◆ **Exercise prompt**:
Please set down exactly the lines from the one containing "Task: Click the Body Measurement Chart title" through the last line of the records below, both included, with no pictures.

Screenshot grounding data
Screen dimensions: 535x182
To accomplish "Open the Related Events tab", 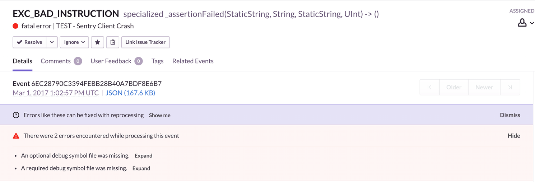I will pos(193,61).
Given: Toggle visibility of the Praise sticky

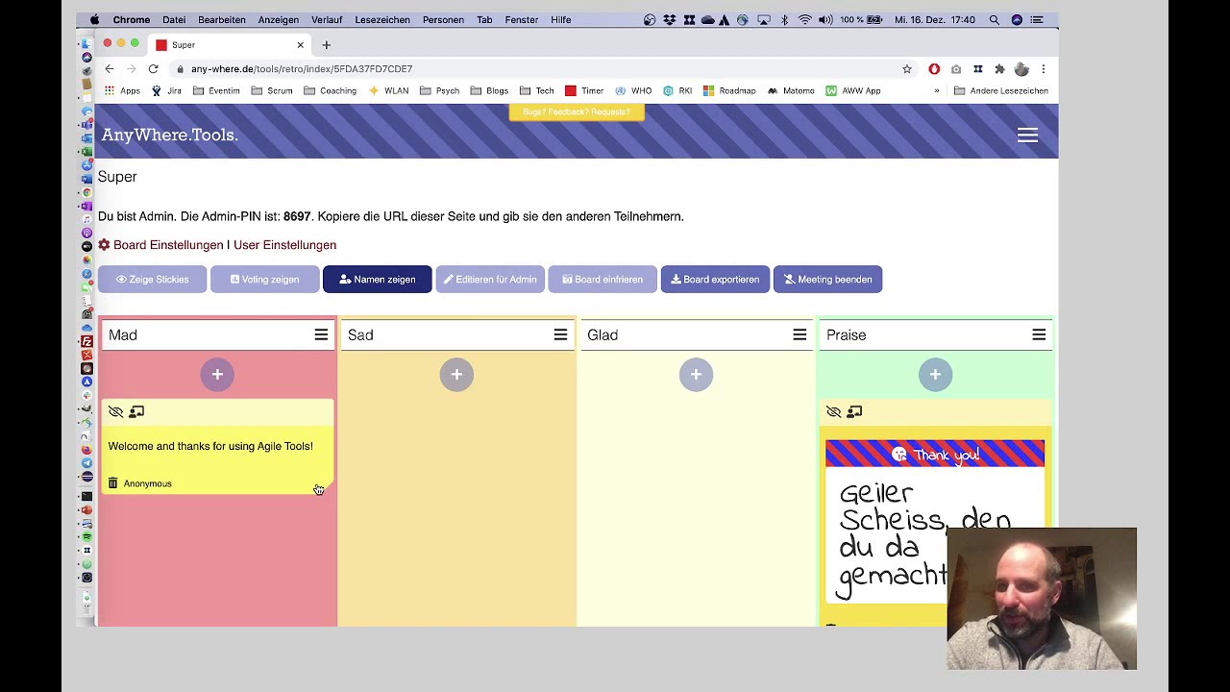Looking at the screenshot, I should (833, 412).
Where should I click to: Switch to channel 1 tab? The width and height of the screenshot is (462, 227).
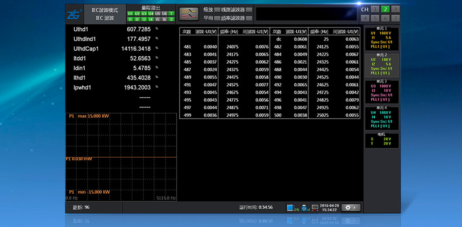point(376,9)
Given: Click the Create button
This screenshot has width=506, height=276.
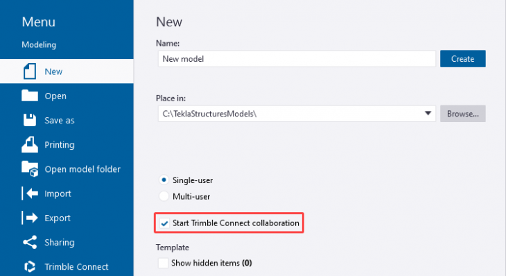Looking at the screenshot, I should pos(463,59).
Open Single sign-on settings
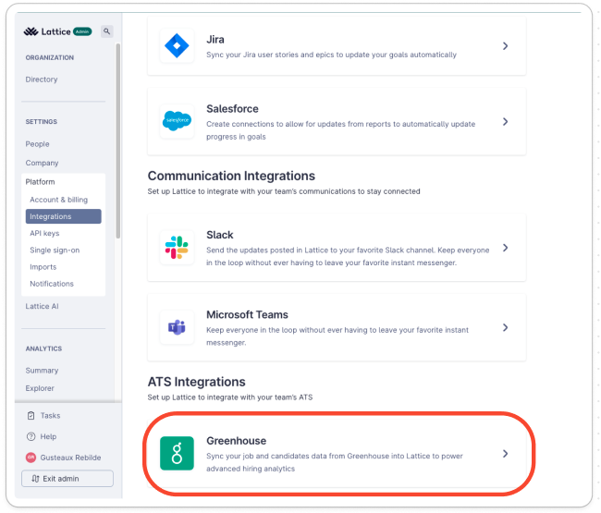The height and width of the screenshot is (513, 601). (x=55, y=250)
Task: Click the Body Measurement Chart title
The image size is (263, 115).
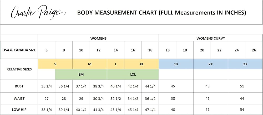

◆ **Task answer**:
Task: Click the Body Measurement Chart title
The image size is (263, 115).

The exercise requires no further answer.